Shortlisted for the CILIP Carnegie Medal 2017 | Longlisted for the UKLA 2017 Book Award | August 2016 Book of the Month | In a Nutshell: Survival | Friendship | Power of words
Heartrending and, ultimately, hopeful, this tells the extraordinarily powerful tale of unforgettable Alice, whose “soul is filled with songbirds”, and who refuses to let the cowards win. Fifteen-year-old Alice Nightingale has hair as red as fire, skin as pale as bone and, after a brutal assault, her “electrics are wrecked”. Her words may “come out weird”, but it’s through words that Alice transcends being “cursed with twelveness” (the doctors think she will forever remain a twelve-year-old). She writes in the inimitable, incisive language of her soul - “poems mean whatever people want them to. that is why I like them” - and sets her thoughts free by leaving poems around her town, where she lives with huge-hearted brother, Joey, and sick grandmother, gram. At the age of fourteen, with their dad dead, mother gone, and granddad in prison, Joey is “the last man standing”, Alice observes.
Like Alice, Manny’s life is suffused with tragedy.

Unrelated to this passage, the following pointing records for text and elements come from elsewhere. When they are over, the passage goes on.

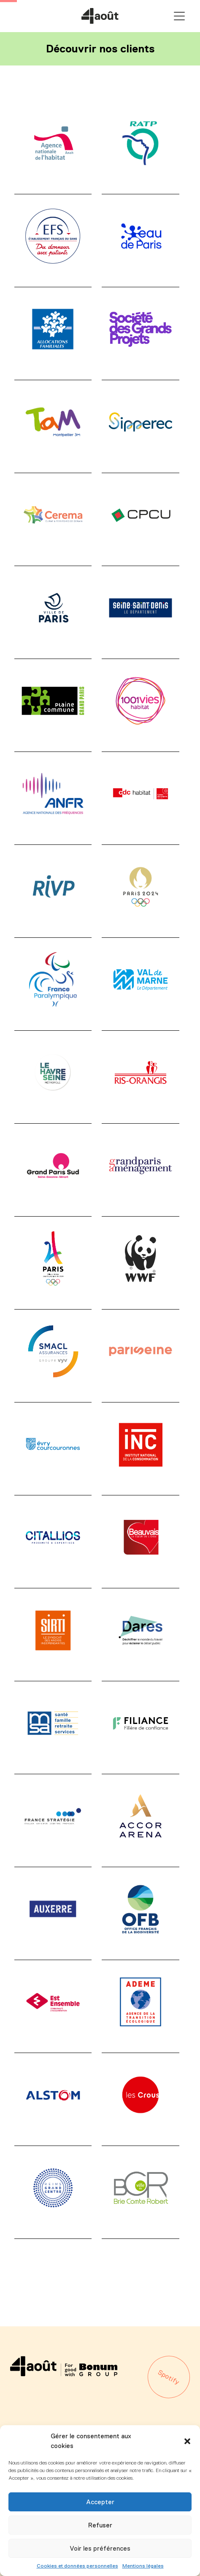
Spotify (169, 2377)
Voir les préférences (100, 2548)
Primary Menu (179, 16)
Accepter (100, 2501)
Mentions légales (143, 2566)
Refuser (100, 2525)
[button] (187, 2441)
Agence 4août (100, 16)
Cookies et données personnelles (77, 2566)
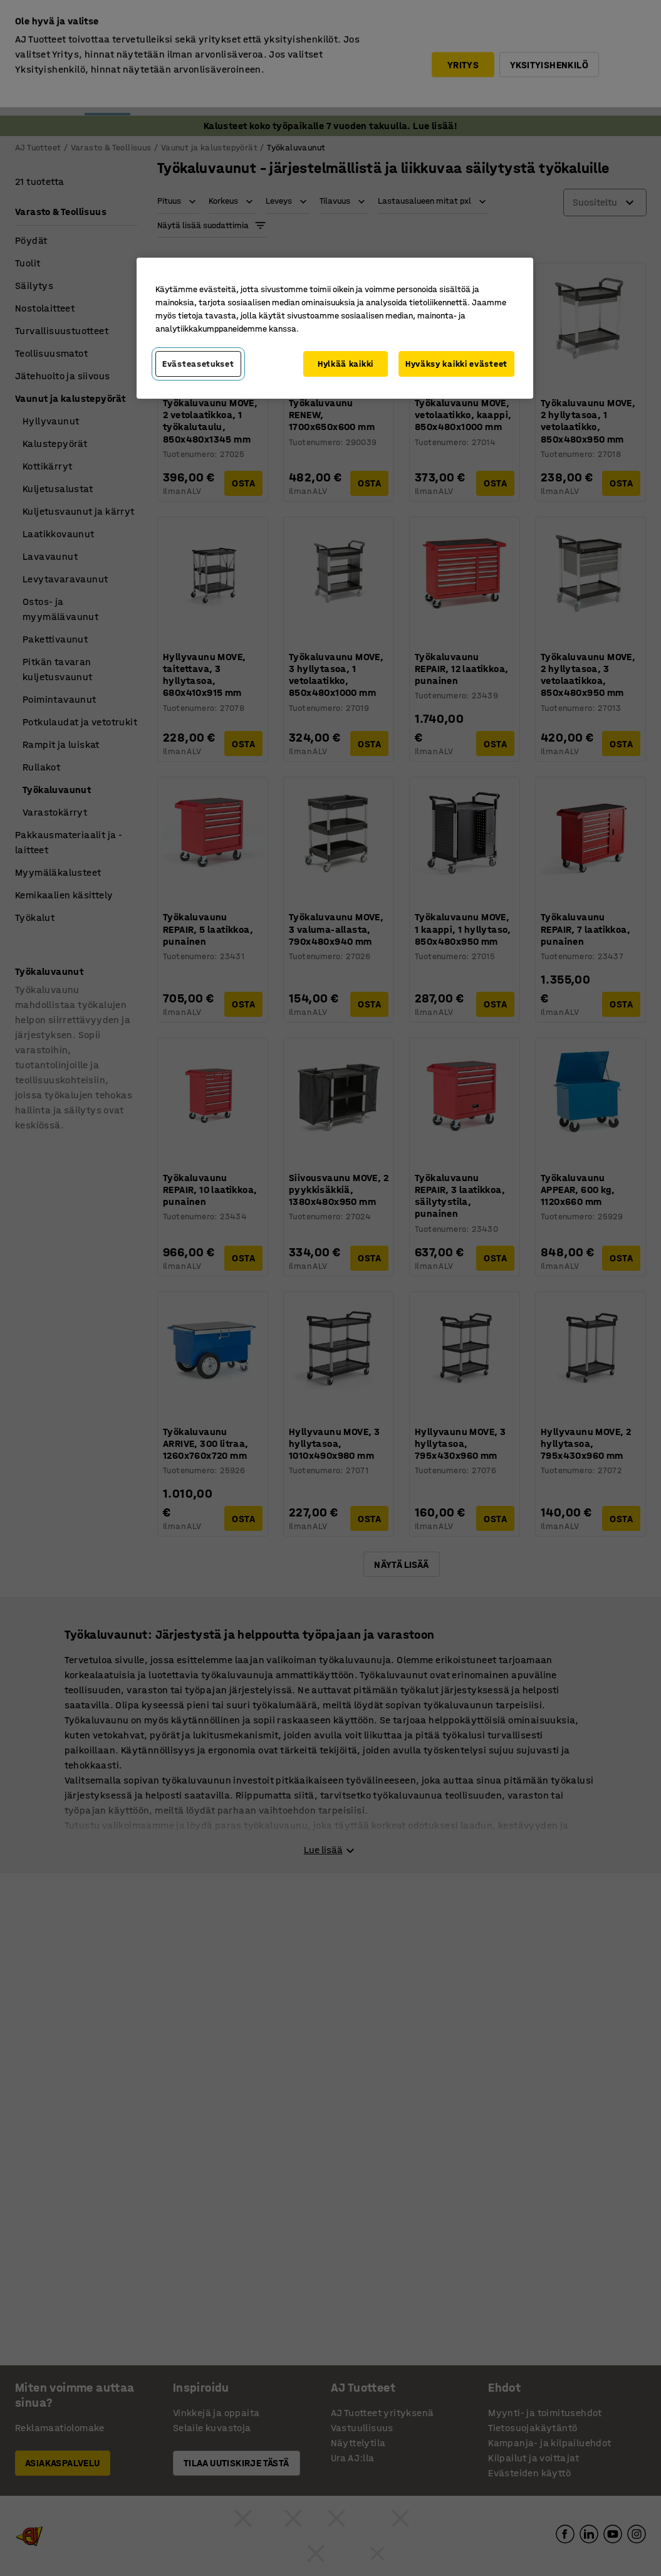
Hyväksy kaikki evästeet (456, 364)
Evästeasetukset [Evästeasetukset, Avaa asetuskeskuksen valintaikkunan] (198, 364)
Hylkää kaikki (345, 364)
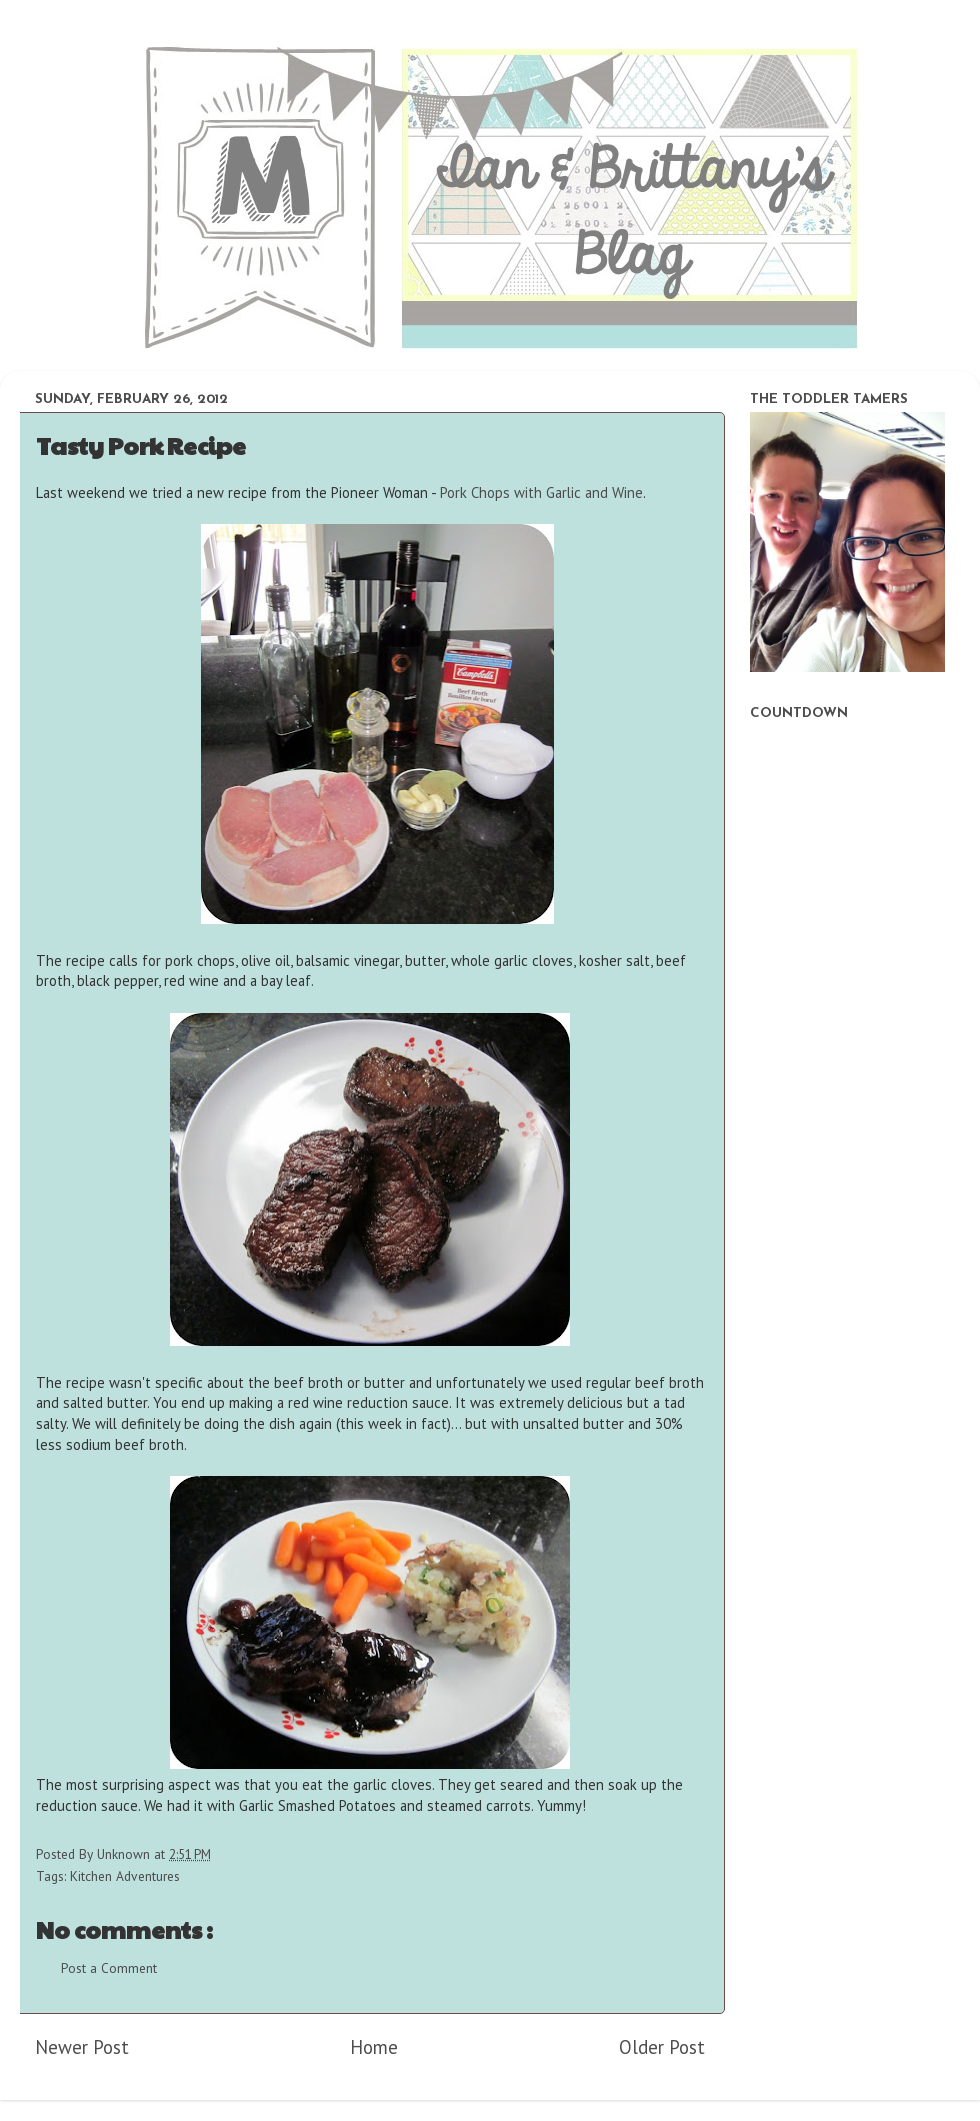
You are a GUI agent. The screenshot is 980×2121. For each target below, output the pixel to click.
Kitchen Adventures (125, 1876)
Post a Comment (109, 1968)
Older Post (662, 2047)
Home (374, 2047)
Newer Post (82, 2047)
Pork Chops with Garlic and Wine (541, 492)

He’s a former child soldier, a refugee from Sierra Leone, where “stories are not written on paper”, and where a war claimed his family, and childhood. After finding one of Alice’s poems, Manny is desperate to meet the girl who wrote it, and he follows a paper trail that eventually leads to her heart. Manny gives Alice hope in a world that’s been beyond cruel to her, while she’s “truly gold” to him, a beacon of light and love. The exceptional writing performs a kind of alchemy as the horrific details of Alice’s assault unfold, along with the reason behind her grandfather’s imprisonment. Most remarkable of all is Alice’s unique narrative voice - “my soul is filled/ with songbirds/ but when i open myself/ to set them free they shit/ on my lips”. Alice’s condition might render her vulnerable, but she possesses a calm strength. “i never wanted to hide. hiding is what people do when they are afraid or ashamed. i was neither.” And, “if we let cowards stop us living the way we want to, we let them win.” Alice Nightingale won't let them win, especially not with Joey, Manny and friend Tilda on her side. ~ Joanne Owen
A Note from the Publisher: Sad things happen in this book, but you will find yourself willing on Alice and Manny as they rejoice in the beauty of the world and work out how to take their places in it. Their story confronts identity and belonging and demonstrates the power of love, family and friendship.